### [Given records]
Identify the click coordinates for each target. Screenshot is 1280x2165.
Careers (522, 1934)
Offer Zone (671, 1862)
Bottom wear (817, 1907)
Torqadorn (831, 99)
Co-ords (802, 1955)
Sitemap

### [Problem]
The line with "Offer Zone (671, 1862)", plus every line after it through the end of the listing, needs to be repeated exactly; nothing else belongs in the reply.

### [Result]
Offer Zone (671, 1862)
Bottom wear (817, 1907)
Torqadorn (831, 99)
Co-ords (802, 1955)
Sitemap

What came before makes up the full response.